Armut, Gewalt und der Verlust der Moral – Die Wiederkehr des Dörflichen und der ‚Neue Realismus' in der zeitgenössischen amerikanischen Literatur

Sascha Seiler

 

In den letzten Jahren ist das ländliche Amerika verstärkt in den Fokus der Literatur gerückt. Im Zuge der zunehmenden Verarmung großer Landstriche und der immer größerer werden Diskrepanz zwischen den reicheren, mit höheren Bildungsstandards gesegneten Städten der Ost- und Westküste, scheinen riesige, schon traditionell ärmere Landstriche etwa in Missouri oder Kentucky zunehmend ins soziale Abseits zu driften. Aus dieser bedrückenden Situation ist eine Art neuer literarischer Realismus entstanden, dessen Wurzeln breit gestreut sind: Einerseits rezipieren die Autoren zahlreiche rurale Südstaatenautoren mehrerer Generationen, vor allem William Faulkner und Cormac Mc Carthys apokalyptische Visionen und seine Darstellung alltäglicher Gewalt in Gebieten, die jenseits zivilisatorischer Grenzen zu liegen scheinen.

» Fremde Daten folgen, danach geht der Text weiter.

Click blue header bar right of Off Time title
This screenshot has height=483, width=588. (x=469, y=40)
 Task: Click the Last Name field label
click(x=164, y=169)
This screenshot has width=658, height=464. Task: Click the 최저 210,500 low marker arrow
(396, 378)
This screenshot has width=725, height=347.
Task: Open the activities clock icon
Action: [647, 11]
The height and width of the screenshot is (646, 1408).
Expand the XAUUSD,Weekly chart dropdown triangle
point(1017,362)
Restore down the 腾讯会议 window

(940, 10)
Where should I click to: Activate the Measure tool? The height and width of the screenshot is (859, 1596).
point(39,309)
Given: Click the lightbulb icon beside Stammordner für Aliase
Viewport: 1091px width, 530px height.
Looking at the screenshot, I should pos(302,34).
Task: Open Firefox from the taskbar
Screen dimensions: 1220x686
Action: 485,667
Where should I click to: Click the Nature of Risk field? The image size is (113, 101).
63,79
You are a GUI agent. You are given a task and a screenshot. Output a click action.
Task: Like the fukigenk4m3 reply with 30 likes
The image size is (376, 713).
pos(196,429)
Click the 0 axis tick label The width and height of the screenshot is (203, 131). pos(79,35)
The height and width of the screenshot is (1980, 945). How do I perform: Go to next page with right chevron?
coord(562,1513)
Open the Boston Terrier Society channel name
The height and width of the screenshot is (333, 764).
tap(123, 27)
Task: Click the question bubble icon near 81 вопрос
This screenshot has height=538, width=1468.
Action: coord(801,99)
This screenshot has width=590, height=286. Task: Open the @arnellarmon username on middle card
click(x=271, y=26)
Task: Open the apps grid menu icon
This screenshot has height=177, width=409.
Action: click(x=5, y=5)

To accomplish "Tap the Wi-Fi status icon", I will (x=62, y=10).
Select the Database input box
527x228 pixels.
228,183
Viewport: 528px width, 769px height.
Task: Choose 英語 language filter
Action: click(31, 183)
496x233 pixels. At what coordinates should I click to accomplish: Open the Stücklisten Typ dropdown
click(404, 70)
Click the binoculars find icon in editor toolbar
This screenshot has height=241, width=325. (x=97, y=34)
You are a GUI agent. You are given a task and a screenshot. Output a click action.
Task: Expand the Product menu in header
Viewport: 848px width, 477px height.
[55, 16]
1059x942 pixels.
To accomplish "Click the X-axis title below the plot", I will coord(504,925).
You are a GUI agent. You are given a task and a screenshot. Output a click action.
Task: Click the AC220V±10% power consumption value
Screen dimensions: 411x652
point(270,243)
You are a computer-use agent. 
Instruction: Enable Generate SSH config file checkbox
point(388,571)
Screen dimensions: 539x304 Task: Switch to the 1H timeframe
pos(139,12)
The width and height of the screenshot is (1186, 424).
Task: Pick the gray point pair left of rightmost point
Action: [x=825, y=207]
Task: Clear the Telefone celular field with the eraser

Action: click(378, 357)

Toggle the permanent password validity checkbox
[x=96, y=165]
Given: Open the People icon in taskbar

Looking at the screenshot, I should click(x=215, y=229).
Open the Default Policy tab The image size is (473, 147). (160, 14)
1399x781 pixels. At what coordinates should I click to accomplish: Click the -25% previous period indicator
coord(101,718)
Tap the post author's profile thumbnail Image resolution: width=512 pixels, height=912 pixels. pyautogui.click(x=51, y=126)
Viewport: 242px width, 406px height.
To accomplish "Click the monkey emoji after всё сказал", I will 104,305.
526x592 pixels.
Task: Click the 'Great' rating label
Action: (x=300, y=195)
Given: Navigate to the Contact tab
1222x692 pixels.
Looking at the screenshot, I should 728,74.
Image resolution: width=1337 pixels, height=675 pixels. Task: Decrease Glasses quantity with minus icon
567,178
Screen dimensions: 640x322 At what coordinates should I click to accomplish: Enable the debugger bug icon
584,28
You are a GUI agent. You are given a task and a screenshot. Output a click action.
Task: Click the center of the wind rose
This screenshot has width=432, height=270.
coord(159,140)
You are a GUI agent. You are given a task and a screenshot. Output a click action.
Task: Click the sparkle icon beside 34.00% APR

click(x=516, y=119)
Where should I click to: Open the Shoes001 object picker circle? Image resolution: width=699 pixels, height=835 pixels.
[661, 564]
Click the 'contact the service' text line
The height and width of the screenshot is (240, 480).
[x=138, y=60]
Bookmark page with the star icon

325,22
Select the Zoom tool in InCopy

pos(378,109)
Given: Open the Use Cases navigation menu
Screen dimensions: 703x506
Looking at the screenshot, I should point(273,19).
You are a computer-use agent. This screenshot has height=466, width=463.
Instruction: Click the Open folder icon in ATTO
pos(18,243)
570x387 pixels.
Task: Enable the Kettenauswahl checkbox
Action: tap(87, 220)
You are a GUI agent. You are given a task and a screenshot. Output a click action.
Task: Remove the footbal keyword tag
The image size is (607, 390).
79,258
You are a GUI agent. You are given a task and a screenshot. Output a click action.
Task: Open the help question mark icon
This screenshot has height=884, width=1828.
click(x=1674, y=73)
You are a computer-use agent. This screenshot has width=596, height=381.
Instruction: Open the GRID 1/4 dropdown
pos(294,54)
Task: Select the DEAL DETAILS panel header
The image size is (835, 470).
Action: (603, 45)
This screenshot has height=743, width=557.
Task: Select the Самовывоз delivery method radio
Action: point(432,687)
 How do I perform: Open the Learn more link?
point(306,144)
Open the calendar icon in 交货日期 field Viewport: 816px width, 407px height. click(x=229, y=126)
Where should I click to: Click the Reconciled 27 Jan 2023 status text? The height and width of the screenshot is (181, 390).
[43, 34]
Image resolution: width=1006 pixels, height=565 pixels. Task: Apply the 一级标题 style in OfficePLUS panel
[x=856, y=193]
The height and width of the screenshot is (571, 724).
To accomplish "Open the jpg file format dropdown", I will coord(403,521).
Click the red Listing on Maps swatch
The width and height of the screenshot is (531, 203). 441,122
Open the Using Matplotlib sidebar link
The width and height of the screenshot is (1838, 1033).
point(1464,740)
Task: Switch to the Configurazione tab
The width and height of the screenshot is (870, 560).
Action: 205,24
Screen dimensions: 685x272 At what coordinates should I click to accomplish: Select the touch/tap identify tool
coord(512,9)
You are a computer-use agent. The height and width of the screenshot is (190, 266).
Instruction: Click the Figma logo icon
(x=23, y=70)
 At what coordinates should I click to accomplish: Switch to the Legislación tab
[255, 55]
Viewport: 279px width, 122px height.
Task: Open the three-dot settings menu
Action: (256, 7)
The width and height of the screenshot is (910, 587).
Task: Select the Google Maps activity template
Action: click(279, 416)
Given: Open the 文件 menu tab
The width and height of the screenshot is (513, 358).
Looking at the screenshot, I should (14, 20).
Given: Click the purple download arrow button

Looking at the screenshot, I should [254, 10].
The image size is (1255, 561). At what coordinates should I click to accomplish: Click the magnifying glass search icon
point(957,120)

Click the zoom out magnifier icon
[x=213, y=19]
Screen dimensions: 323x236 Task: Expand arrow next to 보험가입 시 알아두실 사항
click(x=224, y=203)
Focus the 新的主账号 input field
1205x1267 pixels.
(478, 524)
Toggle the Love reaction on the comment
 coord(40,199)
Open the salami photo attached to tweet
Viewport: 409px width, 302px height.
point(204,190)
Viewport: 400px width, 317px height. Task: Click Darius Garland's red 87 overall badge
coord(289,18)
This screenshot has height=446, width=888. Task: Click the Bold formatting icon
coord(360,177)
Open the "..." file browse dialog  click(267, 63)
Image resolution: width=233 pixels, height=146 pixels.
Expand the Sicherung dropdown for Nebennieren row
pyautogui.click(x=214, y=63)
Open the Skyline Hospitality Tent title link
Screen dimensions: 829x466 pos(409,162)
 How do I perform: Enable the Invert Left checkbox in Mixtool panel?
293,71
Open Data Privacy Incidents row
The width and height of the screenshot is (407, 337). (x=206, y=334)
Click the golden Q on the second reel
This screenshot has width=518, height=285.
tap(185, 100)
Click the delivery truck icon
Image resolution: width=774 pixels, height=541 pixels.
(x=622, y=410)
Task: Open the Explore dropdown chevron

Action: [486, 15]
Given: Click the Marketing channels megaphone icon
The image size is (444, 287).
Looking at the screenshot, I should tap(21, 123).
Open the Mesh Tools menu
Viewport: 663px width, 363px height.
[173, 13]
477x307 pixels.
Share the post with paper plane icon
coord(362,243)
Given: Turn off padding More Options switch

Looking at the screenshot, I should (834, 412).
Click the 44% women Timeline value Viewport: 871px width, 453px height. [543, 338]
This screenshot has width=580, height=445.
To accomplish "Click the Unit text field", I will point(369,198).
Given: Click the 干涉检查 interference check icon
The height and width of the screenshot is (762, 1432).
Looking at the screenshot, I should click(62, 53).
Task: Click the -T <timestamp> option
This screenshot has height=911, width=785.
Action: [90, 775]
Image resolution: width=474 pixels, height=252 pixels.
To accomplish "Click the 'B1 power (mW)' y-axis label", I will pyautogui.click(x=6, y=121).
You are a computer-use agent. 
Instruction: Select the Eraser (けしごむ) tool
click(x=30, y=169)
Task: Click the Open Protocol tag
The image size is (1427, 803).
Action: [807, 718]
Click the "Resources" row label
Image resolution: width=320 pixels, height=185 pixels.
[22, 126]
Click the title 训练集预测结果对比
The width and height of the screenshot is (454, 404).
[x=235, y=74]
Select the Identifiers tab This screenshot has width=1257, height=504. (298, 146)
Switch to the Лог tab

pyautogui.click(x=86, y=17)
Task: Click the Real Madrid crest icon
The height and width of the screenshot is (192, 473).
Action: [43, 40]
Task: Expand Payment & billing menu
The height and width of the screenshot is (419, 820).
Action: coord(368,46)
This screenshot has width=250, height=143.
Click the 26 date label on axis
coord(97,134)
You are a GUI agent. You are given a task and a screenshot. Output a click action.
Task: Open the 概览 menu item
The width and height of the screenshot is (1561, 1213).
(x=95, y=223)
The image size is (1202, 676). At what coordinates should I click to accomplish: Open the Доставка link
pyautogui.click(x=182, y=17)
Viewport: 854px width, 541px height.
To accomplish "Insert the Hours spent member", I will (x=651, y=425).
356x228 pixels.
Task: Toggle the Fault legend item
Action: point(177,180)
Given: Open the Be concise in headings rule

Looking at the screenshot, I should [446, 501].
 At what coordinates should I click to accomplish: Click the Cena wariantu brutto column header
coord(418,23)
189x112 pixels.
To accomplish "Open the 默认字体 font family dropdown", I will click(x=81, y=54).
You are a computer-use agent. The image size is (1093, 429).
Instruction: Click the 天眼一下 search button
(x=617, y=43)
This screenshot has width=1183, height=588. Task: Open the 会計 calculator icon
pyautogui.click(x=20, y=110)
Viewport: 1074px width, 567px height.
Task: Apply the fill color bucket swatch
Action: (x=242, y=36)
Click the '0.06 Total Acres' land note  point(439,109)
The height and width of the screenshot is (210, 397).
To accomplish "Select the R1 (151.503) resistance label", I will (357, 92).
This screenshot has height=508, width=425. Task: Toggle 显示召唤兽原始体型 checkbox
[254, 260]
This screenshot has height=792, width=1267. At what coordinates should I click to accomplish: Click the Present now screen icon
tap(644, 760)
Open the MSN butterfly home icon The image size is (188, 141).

Andererseits zeichnen zeitgenössische Schriftseller wie Donald Ray Pollock, Daniel Woodbridge oder Willy Vlautin die amerikanische ‚Frontier' neu, indem sie ihre Figuren in klar abgesteckten sozialen Räumen (nach Lefebvre) agieren lassen, die sich weitab von der zivilisatorischen Ordnung der Stadt befinden. Dass diese Räume sich bei besagten Autoren zudem auch in verschiedenen Landstrichen der USA befinden, erlaubt wiederum eine übergreifende Rezeption und Deutung der Geschichten um Armut, Gewalt und moralischer Verrohung und macht sie zudem, vor allem im Falle von Cormac McCarthys kulturübergreifender Metaphorik, trotz ihres scheinbaren Regionalismus, zu einem universell rezipierbaren Thema.

 

Im Vortrag soll ein Blick auf mehrere zeitgenössische Romane geworfen werden. Auch soll die zentrale Frage aufgeworfen werden, warum diese Stoffe so gerne (und schnell) verfilmt werden, und wie jedoch sogar abseits des Mainstreams operierende Filme den ‚Neuen Realismus' entschärfen und ihn mit einer in den Romanen größtenteils abwesenden Sentimentalität befrachten, die den Frontier-Gedanken und das amerikanische Landleben wiederum in ein traditionell nostalgisches Licht stellt.